## Task item
Copy each line below as written, but skip the pictures.

## Information given
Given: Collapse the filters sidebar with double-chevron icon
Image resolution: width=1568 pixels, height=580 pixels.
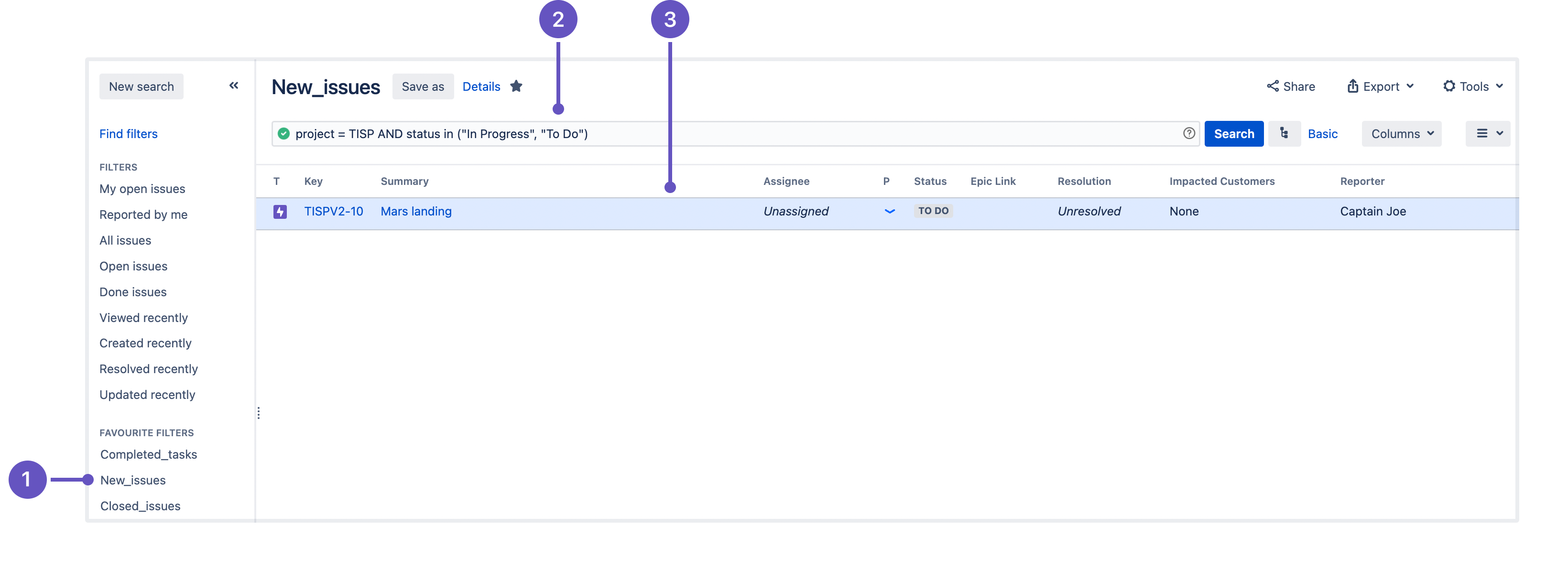Looking at the screenshot, I should pyautogui.click(x=234, y=86).
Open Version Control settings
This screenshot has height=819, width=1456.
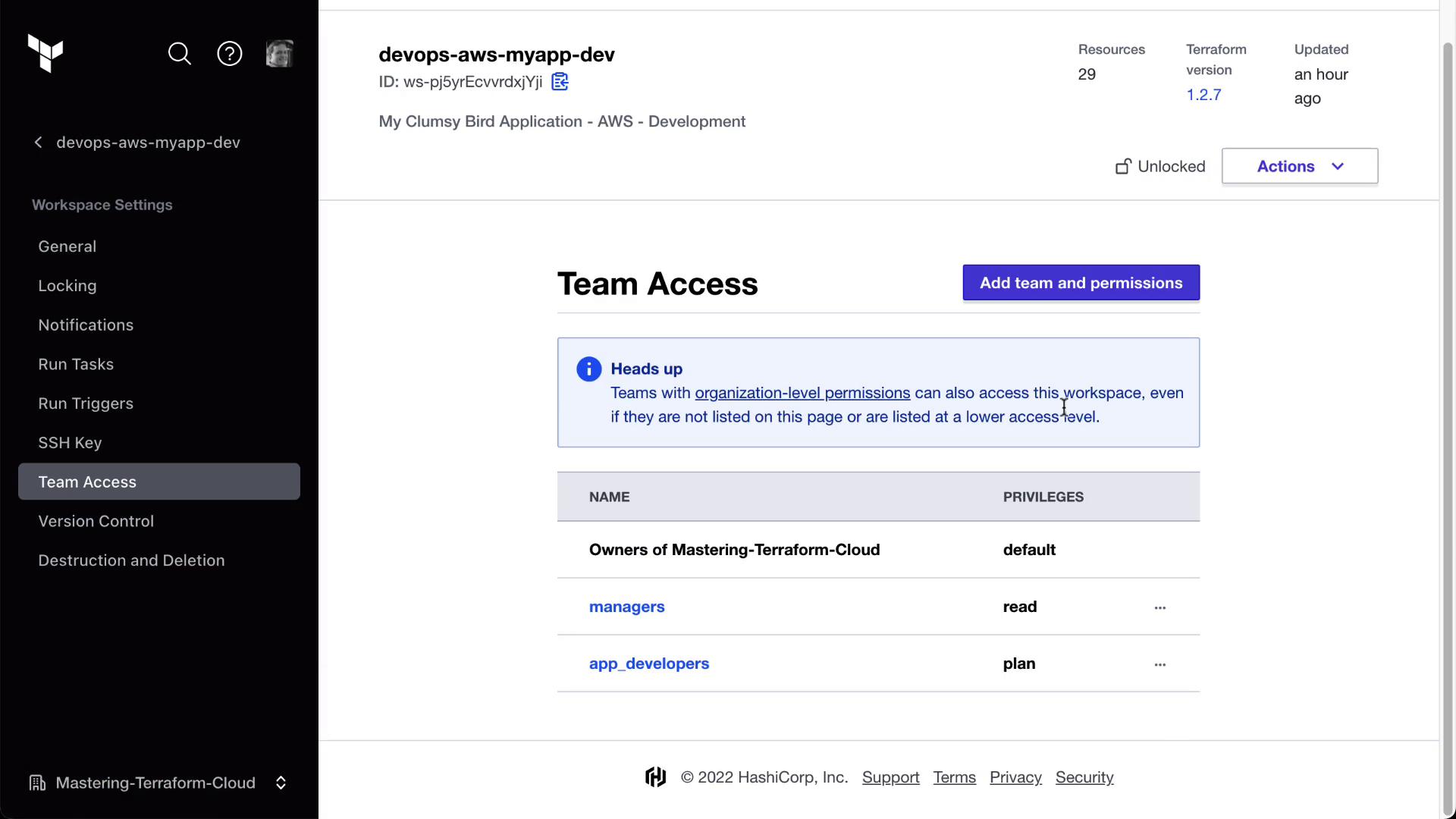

## Answer below
Given: Collapse the filters sidebar with double-chevron icon
Image resolution: width=1568 pixels, height=580 pixels.
Looking at the screenshot, I should pyautogui.click(x=234, y=86).
Open Version Control settings
This screenshot has height=819, width=1456.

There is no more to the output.